[Coordinate data for items]

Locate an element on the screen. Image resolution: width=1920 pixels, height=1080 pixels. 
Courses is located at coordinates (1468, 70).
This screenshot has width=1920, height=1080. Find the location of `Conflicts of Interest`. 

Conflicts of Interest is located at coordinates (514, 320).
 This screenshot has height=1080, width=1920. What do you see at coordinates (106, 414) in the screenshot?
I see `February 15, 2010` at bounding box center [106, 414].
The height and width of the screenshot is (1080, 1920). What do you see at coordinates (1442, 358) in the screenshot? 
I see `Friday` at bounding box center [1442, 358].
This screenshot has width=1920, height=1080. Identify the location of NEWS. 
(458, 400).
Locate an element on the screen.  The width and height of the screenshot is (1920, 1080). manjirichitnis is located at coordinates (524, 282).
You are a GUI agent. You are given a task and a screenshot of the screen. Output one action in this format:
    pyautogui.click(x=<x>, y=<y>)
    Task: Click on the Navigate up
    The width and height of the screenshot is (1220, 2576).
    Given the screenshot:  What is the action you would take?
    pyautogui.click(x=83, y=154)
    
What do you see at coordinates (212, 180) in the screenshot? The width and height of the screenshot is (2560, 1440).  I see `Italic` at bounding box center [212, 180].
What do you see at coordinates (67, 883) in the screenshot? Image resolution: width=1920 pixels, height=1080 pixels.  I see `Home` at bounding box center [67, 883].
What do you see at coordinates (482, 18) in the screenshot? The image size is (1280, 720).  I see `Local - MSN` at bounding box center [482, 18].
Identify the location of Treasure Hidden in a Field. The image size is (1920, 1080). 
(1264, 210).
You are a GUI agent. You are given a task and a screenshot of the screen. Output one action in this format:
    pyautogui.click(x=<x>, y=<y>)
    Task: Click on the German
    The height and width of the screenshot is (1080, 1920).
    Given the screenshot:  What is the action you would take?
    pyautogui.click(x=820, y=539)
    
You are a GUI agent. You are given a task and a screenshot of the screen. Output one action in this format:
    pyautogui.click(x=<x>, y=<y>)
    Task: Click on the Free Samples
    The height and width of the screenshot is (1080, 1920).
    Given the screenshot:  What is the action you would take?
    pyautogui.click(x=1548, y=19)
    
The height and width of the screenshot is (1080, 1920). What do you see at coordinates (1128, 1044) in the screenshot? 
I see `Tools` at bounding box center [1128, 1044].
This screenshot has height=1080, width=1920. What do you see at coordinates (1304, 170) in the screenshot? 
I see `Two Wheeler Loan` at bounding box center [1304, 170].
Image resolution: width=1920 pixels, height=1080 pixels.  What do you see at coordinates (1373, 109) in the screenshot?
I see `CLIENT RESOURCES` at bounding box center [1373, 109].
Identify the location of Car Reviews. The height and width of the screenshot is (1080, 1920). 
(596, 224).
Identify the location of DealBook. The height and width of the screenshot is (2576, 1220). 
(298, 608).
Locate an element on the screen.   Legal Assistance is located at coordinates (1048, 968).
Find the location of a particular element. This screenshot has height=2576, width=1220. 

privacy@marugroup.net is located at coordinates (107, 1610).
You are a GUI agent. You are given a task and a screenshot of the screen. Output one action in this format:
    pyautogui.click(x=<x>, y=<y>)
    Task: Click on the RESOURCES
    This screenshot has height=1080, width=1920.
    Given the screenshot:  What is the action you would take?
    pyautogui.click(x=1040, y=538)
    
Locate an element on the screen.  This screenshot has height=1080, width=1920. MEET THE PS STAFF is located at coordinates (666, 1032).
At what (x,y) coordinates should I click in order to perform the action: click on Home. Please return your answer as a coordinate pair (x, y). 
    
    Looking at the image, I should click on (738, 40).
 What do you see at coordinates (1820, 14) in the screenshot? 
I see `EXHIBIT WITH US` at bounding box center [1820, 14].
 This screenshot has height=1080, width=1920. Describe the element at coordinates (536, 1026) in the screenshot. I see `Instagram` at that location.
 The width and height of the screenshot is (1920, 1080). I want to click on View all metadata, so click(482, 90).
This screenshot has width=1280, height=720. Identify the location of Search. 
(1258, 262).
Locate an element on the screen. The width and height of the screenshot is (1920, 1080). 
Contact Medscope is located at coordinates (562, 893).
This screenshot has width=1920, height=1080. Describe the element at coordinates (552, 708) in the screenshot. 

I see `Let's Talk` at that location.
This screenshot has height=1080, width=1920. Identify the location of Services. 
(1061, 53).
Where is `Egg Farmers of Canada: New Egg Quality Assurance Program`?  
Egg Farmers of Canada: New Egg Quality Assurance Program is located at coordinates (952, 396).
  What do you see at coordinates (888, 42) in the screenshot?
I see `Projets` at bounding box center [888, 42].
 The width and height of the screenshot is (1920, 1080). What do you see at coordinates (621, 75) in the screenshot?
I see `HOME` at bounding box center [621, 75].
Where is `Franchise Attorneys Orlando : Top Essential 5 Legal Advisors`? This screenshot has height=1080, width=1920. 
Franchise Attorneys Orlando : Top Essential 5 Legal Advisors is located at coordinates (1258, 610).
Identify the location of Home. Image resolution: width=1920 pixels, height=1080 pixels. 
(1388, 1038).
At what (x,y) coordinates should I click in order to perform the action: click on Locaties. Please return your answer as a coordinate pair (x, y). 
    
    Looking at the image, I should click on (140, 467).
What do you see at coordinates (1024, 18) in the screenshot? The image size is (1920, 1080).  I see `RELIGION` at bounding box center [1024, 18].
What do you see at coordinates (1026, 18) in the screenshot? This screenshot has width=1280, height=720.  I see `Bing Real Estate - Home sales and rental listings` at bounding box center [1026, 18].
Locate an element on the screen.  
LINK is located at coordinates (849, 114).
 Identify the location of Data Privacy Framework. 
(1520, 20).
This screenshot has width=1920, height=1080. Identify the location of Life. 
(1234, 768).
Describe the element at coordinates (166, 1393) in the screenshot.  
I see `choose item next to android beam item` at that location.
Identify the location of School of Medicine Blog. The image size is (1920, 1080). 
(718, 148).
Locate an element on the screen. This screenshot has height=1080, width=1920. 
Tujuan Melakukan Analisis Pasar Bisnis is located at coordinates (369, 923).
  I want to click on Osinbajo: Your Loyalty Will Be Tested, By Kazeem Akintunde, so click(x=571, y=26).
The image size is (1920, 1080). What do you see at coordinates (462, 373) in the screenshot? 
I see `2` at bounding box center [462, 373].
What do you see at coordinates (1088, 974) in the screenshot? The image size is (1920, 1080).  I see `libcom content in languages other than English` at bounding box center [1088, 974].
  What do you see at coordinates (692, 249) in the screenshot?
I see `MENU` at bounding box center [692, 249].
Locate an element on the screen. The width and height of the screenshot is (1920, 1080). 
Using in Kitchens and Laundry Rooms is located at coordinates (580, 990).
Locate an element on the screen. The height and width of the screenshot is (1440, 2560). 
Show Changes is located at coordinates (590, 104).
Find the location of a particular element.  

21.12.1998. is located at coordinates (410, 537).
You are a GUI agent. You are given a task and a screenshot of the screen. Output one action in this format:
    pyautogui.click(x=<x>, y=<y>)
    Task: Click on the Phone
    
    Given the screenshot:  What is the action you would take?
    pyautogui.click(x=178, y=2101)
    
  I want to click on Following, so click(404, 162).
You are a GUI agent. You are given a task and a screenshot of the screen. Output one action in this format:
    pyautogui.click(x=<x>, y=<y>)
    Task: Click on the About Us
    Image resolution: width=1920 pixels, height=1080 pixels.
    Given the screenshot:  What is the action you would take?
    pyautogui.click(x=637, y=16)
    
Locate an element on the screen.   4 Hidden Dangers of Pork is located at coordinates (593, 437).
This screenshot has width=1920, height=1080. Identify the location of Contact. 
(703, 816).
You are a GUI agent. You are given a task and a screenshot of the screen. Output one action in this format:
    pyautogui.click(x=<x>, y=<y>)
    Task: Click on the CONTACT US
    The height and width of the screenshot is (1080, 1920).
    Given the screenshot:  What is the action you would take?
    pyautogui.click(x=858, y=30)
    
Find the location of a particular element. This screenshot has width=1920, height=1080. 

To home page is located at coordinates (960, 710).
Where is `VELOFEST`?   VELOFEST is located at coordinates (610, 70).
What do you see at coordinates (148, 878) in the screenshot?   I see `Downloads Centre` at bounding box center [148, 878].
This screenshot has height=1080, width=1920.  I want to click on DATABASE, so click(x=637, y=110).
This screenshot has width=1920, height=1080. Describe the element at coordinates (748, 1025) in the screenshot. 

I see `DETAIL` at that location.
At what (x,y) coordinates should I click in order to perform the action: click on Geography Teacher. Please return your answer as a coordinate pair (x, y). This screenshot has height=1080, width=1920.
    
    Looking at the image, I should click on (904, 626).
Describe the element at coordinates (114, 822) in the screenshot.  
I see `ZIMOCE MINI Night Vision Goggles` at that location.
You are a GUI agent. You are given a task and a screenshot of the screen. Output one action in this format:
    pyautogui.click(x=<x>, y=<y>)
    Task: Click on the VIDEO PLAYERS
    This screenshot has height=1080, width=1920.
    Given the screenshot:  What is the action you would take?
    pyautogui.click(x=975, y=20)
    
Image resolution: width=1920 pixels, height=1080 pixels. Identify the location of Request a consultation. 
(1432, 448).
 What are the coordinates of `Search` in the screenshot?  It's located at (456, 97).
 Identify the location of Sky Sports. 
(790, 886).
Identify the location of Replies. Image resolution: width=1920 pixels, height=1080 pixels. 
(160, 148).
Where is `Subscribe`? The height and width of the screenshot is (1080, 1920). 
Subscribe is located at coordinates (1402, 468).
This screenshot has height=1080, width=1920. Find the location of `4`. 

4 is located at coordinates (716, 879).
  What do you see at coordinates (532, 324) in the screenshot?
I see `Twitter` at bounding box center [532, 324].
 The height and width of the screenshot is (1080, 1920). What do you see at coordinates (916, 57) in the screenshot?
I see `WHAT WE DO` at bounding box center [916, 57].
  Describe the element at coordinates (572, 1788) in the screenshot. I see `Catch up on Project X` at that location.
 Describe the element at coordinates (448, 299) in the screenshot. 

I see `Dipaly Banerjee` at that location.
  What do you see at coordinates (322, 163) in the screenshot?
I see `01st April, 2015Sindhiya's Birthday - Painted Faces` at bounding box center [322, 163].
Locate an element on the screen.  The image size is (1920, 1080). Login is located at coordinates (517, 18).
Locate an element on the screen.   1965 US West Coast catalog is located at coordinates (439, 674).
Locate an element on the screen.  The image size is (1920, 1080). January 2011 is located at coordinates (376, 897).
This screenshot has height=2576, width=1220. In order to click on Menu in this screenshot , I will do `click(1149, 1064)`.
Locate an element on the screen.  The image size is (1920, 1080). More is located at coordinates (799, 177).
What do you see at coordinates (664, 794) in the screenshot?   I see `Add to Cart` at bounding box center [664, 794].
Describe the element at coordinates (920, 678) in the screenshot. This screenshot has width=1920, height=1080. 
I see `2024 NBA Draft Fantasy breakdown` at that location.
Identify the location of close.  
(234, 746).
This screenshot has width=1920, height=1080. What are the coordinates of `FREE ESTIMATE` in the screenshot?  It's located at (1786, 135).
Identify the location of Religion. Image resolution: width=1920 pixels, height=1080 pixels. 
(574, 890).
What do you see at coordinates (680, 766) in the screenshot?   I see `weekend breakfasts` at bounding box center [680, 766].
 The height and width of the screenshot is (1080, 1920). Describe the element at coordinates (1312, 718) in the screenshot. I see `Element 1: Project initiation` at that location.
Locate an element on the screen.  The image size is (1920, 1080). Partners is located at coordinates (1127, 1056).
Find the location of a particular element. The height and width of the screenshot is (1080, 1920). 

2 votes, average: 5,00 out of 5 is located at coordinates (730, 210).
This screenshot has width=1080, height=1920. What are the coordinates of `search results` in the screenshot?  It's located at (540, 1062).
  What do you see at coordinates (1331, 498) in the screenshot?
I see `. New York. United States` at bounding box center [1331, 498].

• **Objective**
Could you reproduce the data above word for word, beginning at the line that contains "Identify the location of Replies." and stopping after the line that contains "4 is located at coordinates (716, 879)."?

• **Correct result**
Identify the location of Replies. Image resolution: width=1920 pixels, height=1080 pixels. 
(160, 148).
Where is `Subscribe`? The height and width of the screenshot is (1080, 1920). 
Subscribe is located at coordinates (1402, 468).
This screenshot has height=1080, width=1920. Find the location of `4`. 

4 is located at coordinates (716, 879).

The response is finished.